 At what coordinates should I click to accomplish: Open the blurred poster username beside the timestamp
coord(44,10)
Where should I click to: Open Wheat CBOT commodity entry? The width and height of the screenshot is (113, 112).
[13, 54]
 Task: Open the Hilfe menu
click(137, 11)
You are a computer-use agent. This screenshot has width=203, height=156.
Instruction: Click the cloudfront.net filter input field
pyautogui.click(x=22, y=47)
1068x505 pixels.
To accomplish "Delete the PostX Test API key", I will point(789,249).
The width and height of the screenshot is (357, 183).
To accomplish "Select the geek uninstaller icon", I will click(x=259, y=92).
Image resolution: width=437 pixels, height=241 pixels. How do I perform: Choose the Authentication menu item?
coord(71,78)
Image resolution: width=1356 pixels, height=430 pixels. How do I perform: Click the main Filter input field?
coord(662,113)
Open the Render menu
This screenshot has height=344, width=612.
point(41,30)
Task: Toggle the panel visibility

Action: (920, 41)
◆ ◆ ◆ ◆ ◆
Write out all the entries again, swapping "Open" for "Launch" and leaving everything else unchanged.

 At what coordinates should I click to accomplish: Launch the blurred poster username beside the timestamp
coord(44,10)
Where should I click to: Launch Wheat CBOT commodity entry? The width and height of the screenshot is (113, 112).
[13, 54]
 Task: Launch the Hilfe menu
click(137, 11)
You are a computer-use agent. This screenshot has width=203, height=156.
Instruction: Click the cloudfront.net filter input field
pyautogui.click(x=22, y=47)
1068x505 pixels.
To accomplish "Delete the PostX Test API key", I will point(789,249).
The width and height of the screenshot is (357, 183).
To accomplish "Select the geek uninstaller icon", I will click(x=259, y=92).
Image resolution: width=437 pixels, height=241 pixels. How do I perform: Choose the Authentication menu item?
coord(71,78)
Image resolution: width=1356 pixels, height=430 pixels. How do I perform: Click the main Filter input field?
coord(662,113)
Launch the Render menu
This screenshot has height=344, width=612.
point(41,30)
Task: Toggle the panel visibility

Action: (920, 41)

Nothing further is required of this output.